FDA Okays Neuroblastoma Drug for Kids

— Monoclonal antibody approved as part of first-line therapy for pediatric neuroblastoma.

MedicalToday

The FDA has approved dinutuximab (Unituxin) for high-risk neuroblastoma in pediatric patients, the agency announced.

The monoclonal antibody was OK'd as part of first-line therapy for pediatric patients, which also includes surgery, chemotherapy, and radiation therapy for those who achieved at least a partial response to prior first-line multi-agent, multimodal therapy.

Approval follows a clinical trial of 226 pediatric patients with high-risk neuroblastoma whose tumors shrunk or disappeared after treatment with multiple-drug chemotherapy and surgery followed by additional intensive chemotherapy and who subsequently received bone marrow transplant support and radiation therapy.

Patients were randomized to either an oral retinoid drug, isotretinoin, or dinutuximab in combination with interleukin-2 and granulocyte-macrophage colony-stimulating factors, which are thought to enhance the activity of the monoclonal antibody by stimulating the immune system.

The study showed better rates of survival and were free of disease progression over 3 years for the drug group compared with the control group (63% versus 46%).

The drug carries a boxed warning about nerve cell irritation that causes severe pain requiring treatment with intravenous narcotics. It can also cause nerve damage and life-threatening infusion reactions, including upper airway swelling, difficulty breathing, and low blood pressure during or shortly after completion of the infusion.

Other serious side effects include infections, eye problems, electrolyte abnormalities, and bone marrow suppression, the FDA said.

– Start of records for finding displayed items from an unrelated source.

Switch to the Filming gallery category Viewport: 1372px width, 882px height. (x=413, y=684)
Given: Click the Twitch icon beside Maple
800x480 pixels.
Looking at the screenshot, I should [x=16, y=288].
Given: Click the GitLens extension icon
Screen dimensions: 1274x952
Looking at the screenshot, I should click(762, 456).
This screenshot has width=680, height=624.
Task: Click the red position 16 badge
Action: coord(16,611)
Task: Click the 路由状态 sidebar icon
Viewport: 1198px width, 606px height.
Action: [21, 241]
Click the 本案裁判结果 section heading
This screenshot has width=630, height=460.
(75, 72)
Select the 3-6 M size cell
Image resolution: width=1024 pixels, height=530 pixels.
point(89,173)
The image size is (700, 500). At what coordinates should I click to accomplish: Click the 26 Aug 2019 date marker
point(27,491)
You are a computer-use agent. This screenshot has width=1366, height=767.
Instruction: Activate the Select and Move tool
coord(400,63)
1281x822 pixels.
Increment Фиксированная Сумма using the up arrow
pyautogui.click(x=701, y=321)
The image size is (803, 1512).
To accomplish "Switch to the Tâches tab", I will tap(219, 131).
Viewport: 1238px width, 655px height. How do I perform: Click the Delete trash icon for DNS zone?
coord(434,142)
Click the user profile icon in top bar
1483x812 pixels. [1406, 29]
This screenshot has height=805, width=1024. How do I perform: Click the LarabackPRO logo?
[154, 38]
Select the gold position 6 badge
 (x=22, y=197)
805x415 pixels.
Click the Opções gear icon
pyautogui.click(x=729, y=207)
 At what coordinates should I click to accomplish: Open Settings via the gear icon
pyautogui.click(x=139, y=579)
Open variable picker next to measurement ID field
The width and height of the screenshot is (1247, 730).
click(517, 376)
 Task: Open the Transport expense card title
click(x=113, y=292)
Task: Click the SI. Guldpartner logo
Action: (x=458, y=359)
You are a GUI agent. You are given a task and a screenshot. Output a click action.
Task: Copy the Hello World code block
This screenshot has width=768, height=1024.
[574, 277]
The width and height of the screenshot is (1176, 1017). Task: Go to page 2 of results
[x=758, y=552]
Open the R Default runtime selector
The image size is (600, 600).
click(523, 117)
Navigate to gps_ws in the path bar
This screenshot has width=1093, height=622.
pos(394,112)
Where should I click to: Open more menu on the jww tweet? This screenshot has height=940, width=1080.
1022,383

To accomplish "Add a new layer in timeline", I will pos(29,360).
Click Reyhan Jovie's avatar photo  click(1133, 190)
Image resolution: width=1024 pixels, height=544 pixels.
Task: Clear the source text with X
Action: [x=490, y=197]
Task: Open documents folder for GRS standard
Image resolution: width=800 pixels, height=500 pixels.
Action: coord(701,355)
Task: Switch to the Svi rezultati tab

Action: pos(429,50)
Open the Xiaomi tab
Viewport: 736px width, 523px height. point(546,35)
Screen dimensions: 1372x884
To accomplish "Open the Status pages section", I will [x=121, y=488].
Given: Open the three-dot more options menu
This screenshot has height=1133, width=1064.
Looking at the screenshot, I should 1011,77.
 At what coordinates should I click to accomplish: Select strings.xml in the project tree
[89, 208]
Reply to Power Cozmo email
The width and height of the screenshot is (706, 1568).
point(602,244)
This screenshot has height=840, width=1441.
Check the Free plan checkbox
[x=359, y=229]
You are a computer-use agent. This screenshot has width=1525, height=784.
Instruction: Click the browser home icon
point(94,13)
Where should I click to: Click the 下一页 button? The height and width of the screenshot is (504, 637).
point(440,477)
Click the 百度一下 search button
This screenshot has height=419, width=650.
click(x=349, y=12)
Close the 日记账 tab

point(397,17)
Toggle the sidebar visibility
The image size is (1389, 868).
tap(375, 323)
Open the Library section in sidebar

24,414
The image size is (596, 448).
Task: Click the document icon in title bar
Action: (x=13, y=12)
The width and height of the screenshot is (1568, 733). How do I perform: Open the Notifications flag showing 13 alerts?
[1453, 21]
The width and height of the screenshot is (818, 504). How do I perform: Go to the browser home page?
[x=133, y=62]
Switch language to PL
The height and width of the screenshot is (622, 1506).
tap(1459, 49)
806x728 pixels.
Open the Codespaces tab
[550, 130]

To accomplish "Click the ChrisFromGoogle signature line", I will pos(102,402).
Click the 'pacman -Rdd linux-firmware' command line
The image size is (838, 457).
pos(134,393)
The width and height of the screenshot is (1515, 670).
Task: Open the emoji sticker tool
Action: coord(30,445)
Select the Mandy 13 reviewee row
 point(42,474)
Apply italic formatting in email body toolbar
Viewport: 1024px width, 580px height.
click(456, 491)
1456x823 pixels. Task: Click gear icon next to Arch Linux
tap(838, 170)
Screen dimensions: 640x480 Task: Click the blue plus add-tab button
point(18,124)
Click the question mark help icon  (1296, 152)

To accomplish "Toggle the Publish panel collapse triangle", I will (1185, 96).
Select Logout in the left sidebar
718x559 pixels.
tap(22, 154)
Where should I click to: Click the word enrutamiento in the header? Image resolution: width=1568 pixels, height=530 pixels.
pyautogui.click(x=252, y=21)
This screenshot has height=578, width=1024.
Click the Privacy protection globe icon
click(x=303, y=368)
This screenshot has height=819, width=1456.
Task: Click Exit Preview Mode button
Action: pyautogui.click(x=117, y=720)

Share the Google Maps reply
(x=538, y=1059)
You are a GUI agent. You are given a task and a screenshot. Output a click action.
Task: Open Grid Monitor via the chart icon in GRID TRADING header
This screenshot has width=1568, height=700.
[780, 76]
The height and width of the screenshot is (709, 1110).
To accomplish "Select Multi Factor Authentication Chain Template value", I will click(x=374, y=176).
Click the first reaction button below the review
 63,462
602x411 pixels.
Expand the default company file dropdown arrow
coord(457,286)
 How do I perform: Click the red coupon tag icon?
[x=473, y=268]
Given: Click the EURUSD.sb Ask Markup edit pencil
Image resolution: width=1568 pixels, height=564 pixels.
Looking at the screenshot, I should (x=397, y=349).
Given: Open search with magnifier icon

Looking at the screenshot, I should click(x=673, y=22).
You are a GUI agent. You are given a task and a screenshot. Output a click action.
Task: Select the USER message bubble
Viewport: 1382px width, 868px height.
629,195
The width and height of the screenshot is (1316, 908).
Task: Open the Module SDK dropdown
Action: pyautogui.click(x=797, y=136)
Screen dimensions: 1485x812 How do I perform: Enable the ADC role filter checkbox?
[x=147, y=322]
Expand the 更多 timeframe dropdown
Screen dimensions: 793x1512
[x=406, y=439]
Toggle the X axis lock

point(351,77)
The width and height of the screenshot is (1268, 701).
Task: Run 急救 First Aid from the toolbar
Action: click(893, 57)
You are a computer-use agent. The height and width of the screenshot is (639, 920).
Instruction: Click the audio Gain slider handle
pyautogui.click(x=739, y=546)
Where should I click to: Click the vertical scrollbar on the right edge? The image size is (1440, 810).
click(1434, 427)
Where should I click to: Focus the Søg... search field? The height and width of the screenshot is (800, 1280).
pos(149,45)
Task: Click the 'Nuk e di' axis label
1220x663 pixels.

The most common side effects were severe pain, fever, low platelet counts, infusion reactions, low blood pressure, hyponatremia, hives, and low blood calcium levels.

The drug had been granted priority review and orphan drug designation. As an added bonus to drugmaker United Therapeutics, the firm also received a rare pediatric disease priority review voucher, allowing fast-track review on a subsequent drug application that wouldn't otherwise qualify.